Meski begitu, Sulawesi Selatan sendiri memiliki banyak sosok "Kartini" berpengaruh yang tercatat dalam sejarah. Ada yang menjadi inspirasi kebudayaan, lalu menjadi penggerak perlawanan atas penjajahan. Berikut ini IDN Times merangkumnya untuk para pembaca.
1. Colliq Pujie, punya kontribusi besar pada dokumentasi budaya Bugis

Daftar pendek ini dibuka oleh Colliq Pujié.
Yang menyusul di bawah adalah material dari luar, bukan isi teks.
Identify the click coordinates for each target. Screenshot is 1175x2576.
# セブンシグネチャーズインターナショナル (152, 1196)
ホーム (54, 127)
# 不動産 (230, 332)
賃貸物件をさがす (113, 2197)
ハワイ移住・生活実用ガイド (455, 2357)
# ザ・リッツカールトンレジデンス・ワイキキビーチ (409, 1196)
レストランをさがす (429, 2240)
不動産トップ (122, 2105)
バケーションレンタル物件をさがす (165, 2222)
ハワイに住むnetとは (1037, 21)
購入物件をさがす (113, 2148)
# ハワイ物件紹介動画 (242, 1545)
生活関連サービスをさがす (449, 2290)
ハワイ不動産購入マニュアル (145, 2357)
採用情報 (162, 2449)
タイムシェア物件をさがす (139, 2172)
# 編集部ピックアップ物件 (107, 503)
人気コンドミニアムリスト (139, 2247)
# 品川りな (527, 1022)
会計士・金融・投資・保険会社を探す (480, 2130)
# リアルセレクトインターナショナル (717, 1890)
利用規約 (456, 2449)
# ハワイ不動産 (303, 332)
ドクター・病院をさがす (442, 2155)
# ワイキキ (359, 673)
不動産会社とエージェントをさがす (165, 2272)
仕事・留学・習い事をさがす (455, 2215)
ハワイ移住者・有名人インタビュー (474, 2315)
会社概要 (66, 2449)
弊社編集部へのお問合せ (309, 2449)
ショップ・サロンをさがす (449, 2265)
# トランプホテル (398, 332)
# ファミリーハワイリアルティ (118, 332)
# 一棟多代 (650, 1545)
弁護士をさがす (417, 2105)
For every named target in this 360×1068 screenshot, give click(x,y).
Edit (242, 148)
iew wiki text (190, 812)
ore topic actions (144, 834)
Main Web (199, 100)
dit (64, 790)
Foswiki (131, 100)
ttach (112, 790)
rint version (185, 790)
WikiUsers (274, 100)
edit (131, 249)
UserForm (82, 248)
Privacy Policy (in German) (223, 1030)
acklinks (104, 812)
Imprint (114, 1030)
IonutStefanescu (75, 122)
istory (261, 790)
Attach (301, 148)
Bernama lengkap Retna Kencana Colliq Pujié Arung Pancana Toa Matinroé ri Tucaé, ia lahir pada tahun 1812 dan meninggal pada 11 November 1876. Bangsawan Bugis ini dikenal sebagai seorang ahli penyalin naskah dan memegang posisi penting sebagai sekretaris istana Kerajaan Tanete (kini termasuk wilayah Kabupaten Barru, Sulawesi Selatan), mendampingi ayahnya, Raja La Rumpang.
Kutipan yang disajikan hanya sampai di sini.